Auf diese Weise kommt es zu einem Dialog verschiedener Kulturen in musikalischer Form. Eine dieser Bands heißt Wust El Balad. Sie wurde 1999 gegründet, ihr Aufstieg erfolgte durch Auftritte in Musikklubs, wie im Cairo Jazz Club oder im After Eight, sowie in Kulturinstituten, wie etwa dem Goethe-Institut.
Harmonische Verknüpfungen
Die Gruppe Wust El Balad ist vor allem für ihre synthetischen Musikklänge bekannt. Auch wenn die Gruppe sich sudanesischer oder oberägyptischer Folklore, der Rockmusik, der Reggae- und der Popmusik bedient, so entwickeln die acht Jugendlichen doch stets ihren eigenen Stil. Die verschiedenen Genres werden harmonisch miteinander verknüpft, es entstehen die unterschiedlichsten Kombinationen, weil die Töne bis ins Unendliche immer wieder zusammengeführt werden können. In den Texten der Stücke geht es meist um "Gott und die Welt" - von sufisch-mystischen Texten und Liebesballaden bis hin zu politischen Themen ist alles dabei. Der absolute Publikumsfavorit aber ist "Antika" - ein Liebeslied, das die Herzen der ägyptischen Jugendlichen höher schlagen lässt. Besungen wird eine Frau, die das Herz ihres armen Liebenden zu einer Antiquität in ihrer Wohnung gemacht hat.
Politische Texte
"Wo ist der Frieden, Onkel Sam?" ist eines der politischen Lieder - ein heiteres Stück mit Jazzelementen und einem gewitzten Wortspiel, das gegen Präsident Bush und den Irakkrieg gerichtet ist. "Salam" heißt auf Arabisch Frieden, ist aber auch ein Ausdruck des Erstaunens. So schmunzelt das Publikum, wenn die Jungs den Chorus singen: "Ya salam (Also, wirklich...), wo ist der 'salam' (Frieden), Onkel Sam?" Auch die texanischen Wurzeln des US-Präsidenten werden auf die Schippe genommen - auch wenn der Name nicht erwähnt wird, so lässt sich leicht erraten, wer da – in texanischen Stiefeln - auf einer Kuh reitet.

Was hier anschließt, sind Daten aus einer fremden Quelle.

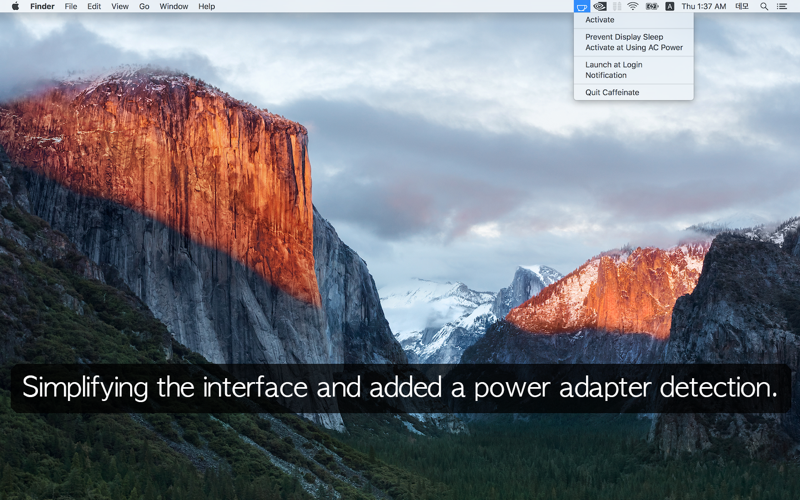Click the Apple logo menu
The width and height of the screenshot is (800, 500).
point(15,6)
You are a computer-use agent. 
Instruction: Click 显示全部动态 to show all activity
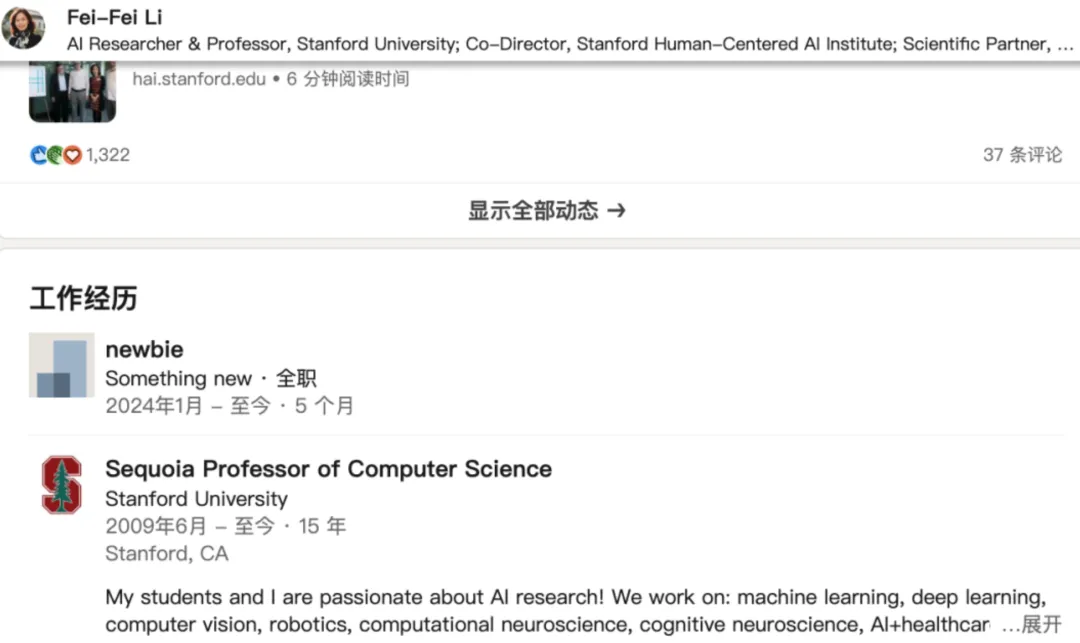533,210
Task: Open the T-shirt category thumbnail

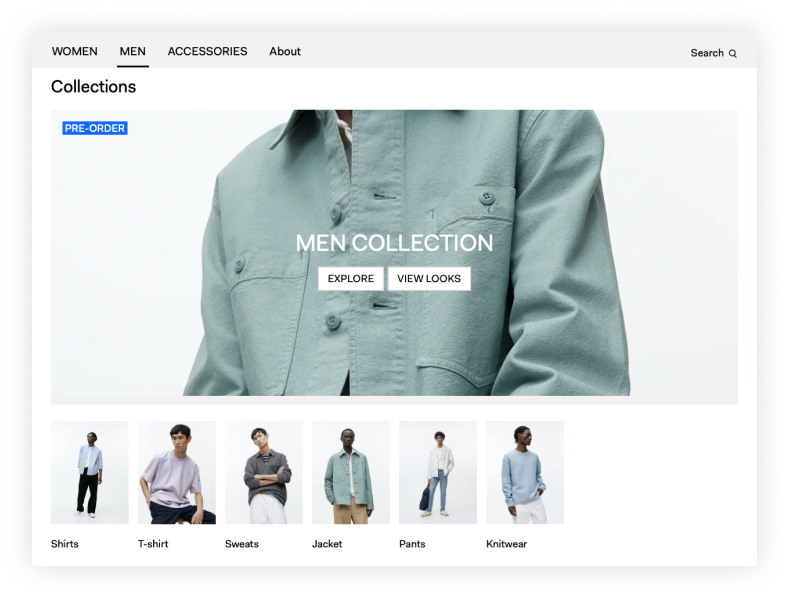Action: point(177,473)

In einem weiteren politischen Lied thematisiert Wust El Balad die Tatsache, dass man zwar Häuser stehlen könne, aber kein Vaterland - eine Anspielung auf die Entwurzelung der Palästinenser. Um die Freundschaft des koptischen Mina und des muslimischen Scheich Amin geht es in einem anderen Stück. Dabei werden die Toleranz und die Brüderlichkeit von Kopten und Muslimen behandelt. Eines der neuesten Lieder ist der Legende Che Guevara gewidmet. "Auf den Lippen ein bitteres Lächeln (…) träumte er von einer freien Welt." Wenn das Publikum in den Refrain einfällt und der Name Che Guevara minutenlang unter dem Beifall von mehr als tausend ägyptischen Jugendlichen ertönt, die das Bild des vor fast 40 Jahren gestorbenen argentinischen Freiheitskämpfers unter einer Kairoer Brücke heraufbeschwören, scheint die Szene geradezu surrealistische Züge anzunehmen.
Beliebt bei den Jugendlichen
Eine CD konnte die Gruppe bisher nicht produzieren. Vielleicht setzt der ägyptische Musikmarkt zu sehr auf die Vermarktung von gut aussehenden Frauen und Männern, denn bisher hat es keine der jungen Musikgruppen geschafft, sich in der arabischen Musikwelt zu behaupten. Bei den Jugendlichen aber kommt Wust El Balad gut an, weil die Musiker es verstehen, auf gewitzte Art und Weise und in einer leicht verständlichen Sprache Geschichten zu erzählen, mit denen sich die Jugendliche identifizieren können. Ein Hauch von Religion, Politik, Liebe und Revolution. Was will man mehr als Jugendlicher?